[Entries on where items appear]
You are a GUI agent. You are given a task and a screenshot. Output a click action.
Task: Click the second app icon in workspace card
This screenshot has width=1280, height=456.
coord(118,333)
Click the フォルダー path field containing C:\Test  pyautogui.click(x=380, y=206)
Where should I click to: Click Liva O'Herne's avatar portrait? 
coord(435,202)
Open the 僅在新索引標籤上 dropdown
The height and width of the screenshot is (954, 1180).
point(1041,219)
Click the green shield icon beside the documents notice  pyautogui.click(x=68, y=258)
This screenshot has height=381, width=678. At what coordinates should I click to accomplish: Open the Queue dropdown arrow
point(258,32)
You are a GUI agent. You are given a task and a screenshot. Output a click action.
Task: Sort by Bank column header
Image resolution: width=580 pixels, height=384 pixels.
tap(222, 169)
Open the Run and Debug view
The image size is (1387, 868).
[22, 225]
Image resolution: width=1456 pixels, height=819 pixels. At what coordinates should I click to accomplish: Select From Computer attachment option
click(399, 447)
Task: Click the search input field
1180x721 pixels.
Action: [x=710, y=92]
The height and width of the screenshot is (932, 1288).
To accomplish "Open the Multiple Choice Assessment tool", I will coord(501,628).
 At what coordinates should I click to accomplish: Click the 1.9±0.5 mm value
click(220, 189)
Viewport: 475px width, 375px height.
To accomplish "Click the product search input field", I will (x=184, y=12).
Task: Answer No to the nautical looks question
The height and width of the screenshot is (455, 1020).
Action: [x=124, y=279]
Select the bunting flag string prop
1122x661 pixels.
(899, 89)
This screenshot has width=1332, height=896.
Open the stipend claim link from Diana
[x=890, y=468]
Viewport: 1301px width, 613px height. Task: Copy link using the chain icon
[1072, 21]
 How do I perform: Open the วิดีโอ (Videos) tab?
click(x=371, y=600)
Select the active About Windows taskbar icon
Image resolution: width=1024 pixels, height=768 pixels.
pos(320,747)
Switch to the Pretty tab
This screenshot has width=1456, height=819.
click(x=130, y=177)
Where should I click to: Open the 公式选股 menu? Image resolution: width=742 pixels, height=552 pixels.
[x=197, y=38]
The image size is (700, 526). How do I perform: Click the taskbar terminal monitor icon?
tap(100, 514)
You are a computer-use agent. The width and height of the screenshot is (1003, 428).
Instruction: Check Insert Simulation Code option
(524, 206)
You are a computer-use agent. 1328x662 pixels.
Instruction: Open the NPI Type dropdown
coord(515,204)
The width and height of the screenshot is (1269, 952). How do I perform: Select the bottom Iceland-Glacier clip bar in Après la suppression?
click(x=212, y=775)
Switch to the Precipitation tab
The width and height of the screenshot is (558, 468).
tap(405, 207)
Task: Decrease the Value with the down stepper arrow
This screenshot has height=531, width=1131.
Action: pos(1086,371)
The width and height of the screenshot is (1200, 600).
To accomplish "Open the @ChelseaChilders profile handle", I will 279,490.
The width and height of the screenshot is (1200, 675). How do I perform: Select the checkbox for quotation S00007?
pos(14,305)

> [WHAT THE TASK REQUIRES]:
Determine how many of the lines above contain the string "option", treating uppercase and lowercase as different, and reply with only that number.

> [EXPECTED ANSWER]:
2